I believe that Abraham Lincoln expressed it very well:

“The legitimate object of government is to do for a community of people whatever they need to have done, but cannot do, at all, or cannot
so well do, for themselves — in their separate, individual capacities.”

Comments will be invited, and I will attempt to reply to any comments that are offered in a serious and non-abusive manner. However, I will not tolerate abusive or profane language (my reasoning is that this is my blog, and so I can control it; I wouldn't interfere with your using such language on your own!)

If anyone finds an opinion that I express to be contrary to my principles, they are welcome to point this out. I hope that I can make a rational case for my comments. Because, in fact, one label I'll happily accept is rationalist.

Tuesday, August 10, 2010

The Modern Whig Party

I have, ever since being old enough to vote, considered myself a Republican, and enrolled in that party both in my native state of New York and my current residence of Maryland. And of the two major parties, certainly the Republican Party is much closer to my political views than the Democratic Party. So I'm certainly not going to emulate Arlen Specter, even though he was very close to me on many issues, and leave the Republican Party for the Democrats. This is so, even though in many ways the Republican Party has moved well to my right. It's hard to be in favor of legal abortion, gay rights, and gun control, and remain a Republican; it would be harder, however, to be in favor of low taxes, limited government, free-market economics, and military preparedness, and become a Democrat! So a Republican I remain.

As I have stated before on this blog, I have some sympathies for the Libertarian Party, and would be happy if they got some seats in Congress, but they have some extreme ideas, even approaching anarchism, that I could not accept, and they are even more ideologically homogeneous than what the Republicans have threatened to become. So at best I could applaud their making some progress, but I could never join them, since (for one thing) joining any third party is senseless in this country. (By remaining a Republican, I get to vote in the Republican primaries, for example, and can help a little in slowing this ideological drift to the right of where I stand. If I left, I would not be able even to vote in a primary, and my November vote would be an exercise in futility. Though, truthfully, for things like the State legislative elections, I'm in such a strong Democratic district that my November vote already is an exercise in futility.)

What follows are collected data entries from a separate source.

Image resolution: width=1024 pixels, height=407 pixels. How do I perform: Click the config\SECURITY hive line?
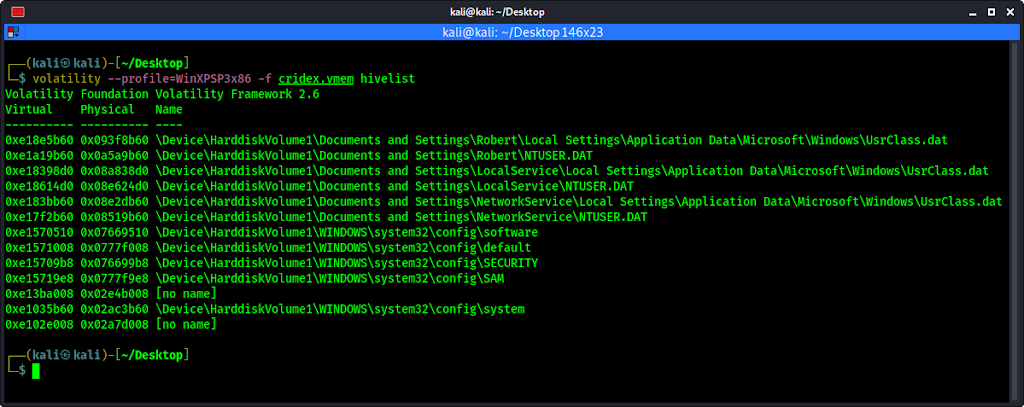click(x=271, y=263)
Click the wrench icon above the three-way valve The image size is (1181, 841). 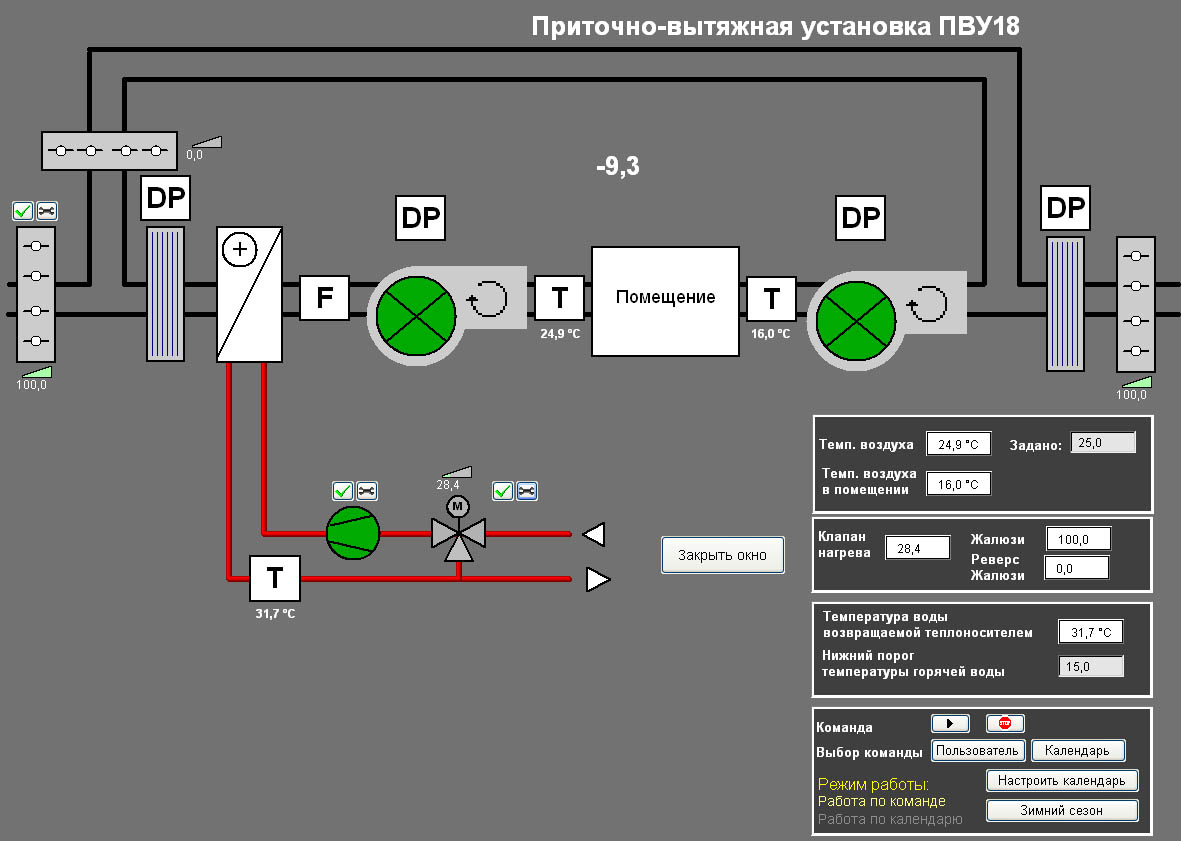[x=526, y=491]
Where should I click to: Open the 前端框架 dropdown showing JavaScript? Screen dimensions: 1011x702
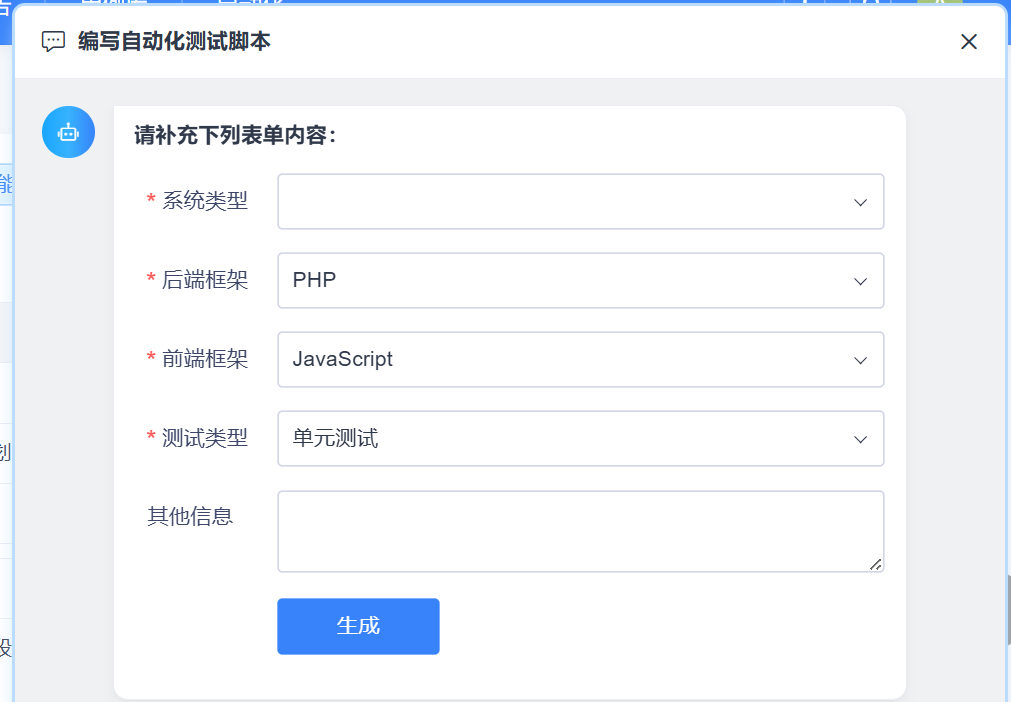click(x=560, y=360)
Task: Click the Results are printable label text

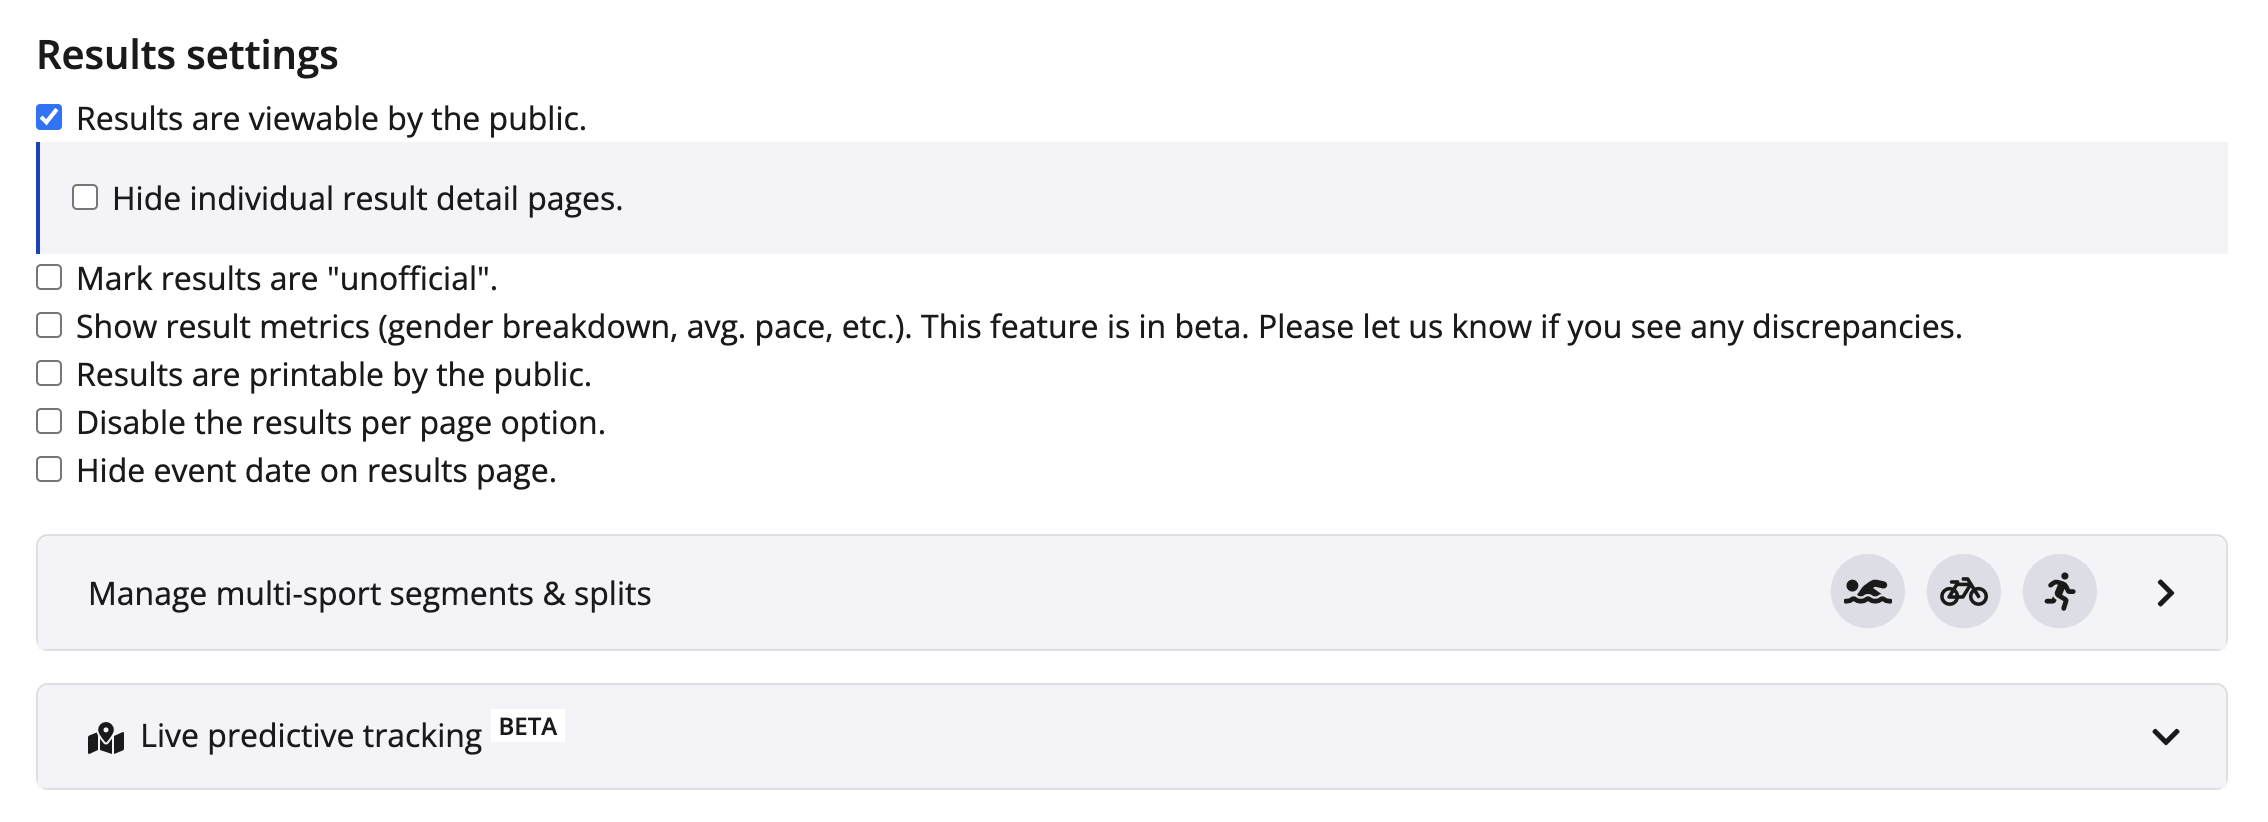Action: tap(334, 375)
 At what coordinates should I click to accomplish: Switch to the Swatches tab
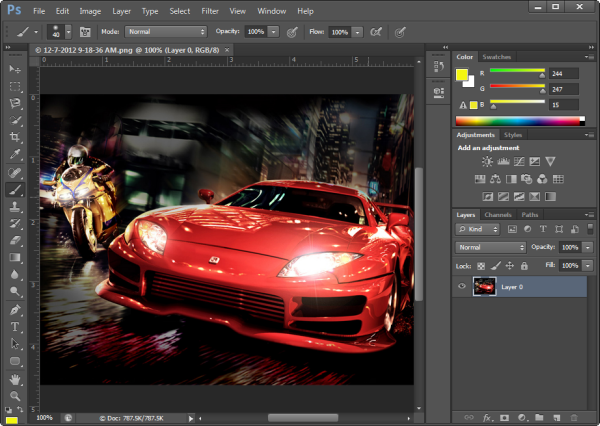[497, 57]
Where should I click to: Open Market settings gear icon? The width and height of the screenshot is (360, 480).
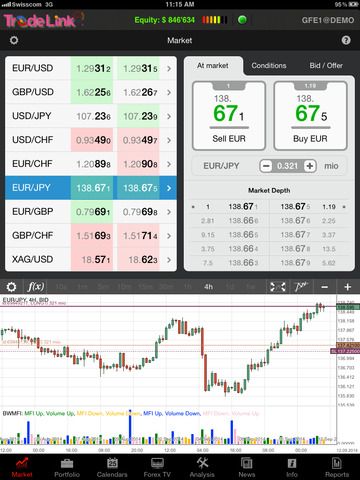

Recently I was looking at something about third parties, and saw a reference to the Modern Whig Party. I was really curious about what sort of party would adopt "Whig" for a name; after all, the original Whig Party died in the days prior to the Civil War. So I found their Website, and read some interesting ideas:

These principles are critical to the welfare of the country and the Party. They bind us as moderates, unify us as Americans, and serve to exclude extremes.
FISCAL RESPONSIBILITY - Any action of the government must respect principles of fiscal responsibility and public accountability.
ENERGY INDEPENDENCE - Develop practical domestic energy sources to reduce dependence on foreign energy sources.
STATE'S RESPONSIBILITY - Each state can generally determine its course of action based on local values and unique needs.
SOCIAL ACCEPTANCE - When the government is compelled to legislate morality, every citizen should be considered as equal.
EDUCATION AND SCIENTIFIC ADVANCEMENT - Increase public and private emphasis on math and science to promote American innovation to compete in the global economy.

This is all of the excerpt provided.